The Oil War and Climate Change

CLIMATE

CLIMATE WATCH - The  Intergovernmental Panel on Climate Change, released April 4, warns that global emissions must peak in just three years to stay below the 1.5°C warming ceiling for a livable future.

“I started to think about the parallels between climate change and this war,” Ukraine’s leading climate scientist, Svitlana Krakovska, told The Guardian. “It’s clear that the roots of both these threats to humanity are found in fossil fuels.”

But also in delay. The world has known about fossil fuels’ climate threat at least since James Hansen’s congressional testimony in 1988, shortly after which President George H.W. Bush promised to counter the greenhouse effect with “the White House effect,” the first of countless broken promises over three plus decades of delay.

As a result, the most recent report from the Intergovernmental Panel on Climate Change, released on April 4, warns that global emissions must peak in just three years to stay below the 1.5°C warming ceiling for a livable future — a target that could easily have been hit with gradual changes begun decades ago, but that now calls for cuts so drastic that scientists involved with Scientist Rebellion declared flatly that “1.5°C is dead.”

Following the report’s release, Scientist Rebellion staged direct non-violent actions of civil disobedience in 27 countries, involving more than 1,000 arrests.
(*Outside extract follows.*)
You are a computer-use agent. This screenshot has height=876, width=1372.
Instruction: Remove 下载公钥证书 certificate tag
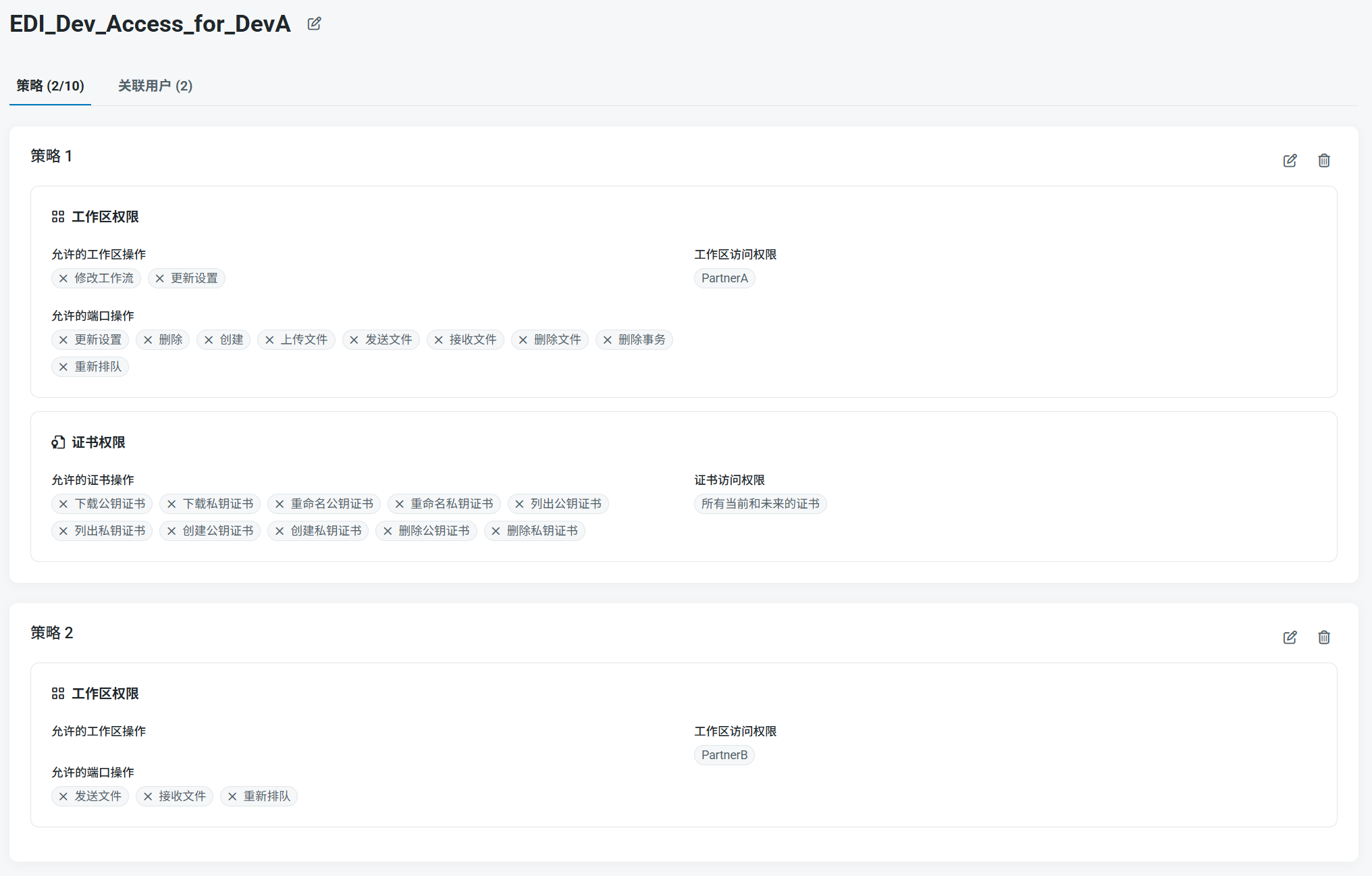tap(63, 504)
In Los Angeles, four members chained themselves to the doors of JP Morgan Chase, the bank that’s funded more new fossil fuel projects than any other, according to a recent NGO report “Banking on Climate Chaos.”

One of the four, NASA climate scientist Peter Kalmus, tweeted ahead of time, “Brief summary of the new IPCC report: We know what to do, we know how to do it, it requires taking toys away from the rich, and world leaders aren’t doing it.”

“Climate activists are sometimes depicted as dangerous radicals, but the truly dangerous radicals are the countries that are increasing the production of fossil fuels,” U.N. Secretary-General António Guterres said in a press briefing when the report was released. “Investing in new fossil fuels infrastructure is moral and economic madness.”

Yet, that’s just what’s being contemplated at every level from President Joe Biden, who announced the intention to expand production and export liquefied natural gas to Europe in response to Russia’s war, down to the Port of Los Angeles, where staff is pushing a proposal to nearly double crude oil throughput at the Phillips 66 terminal without even doing an environmental impact report.

The report itself was almost as clear: “the Paris climate goals could move out of reach unless there are dedicated efforts to early decommissioning, and reduced utilization of existing fossil fuel infrastructures, cancellation of plans for new fossil fuel infrastructures, or compensation efforts by removing some of the CO2 emissions from the atmosphere.”

The last option, carbon capture and storage or CCS is especially controversial. Overshooting the 1.5°C ceiling has made it a virtual necessity in the long run, but for now it remains “extremely expensive and energy-intensive, even as the costs of alternatives have plummeted,” as Inside Climate News reported in March.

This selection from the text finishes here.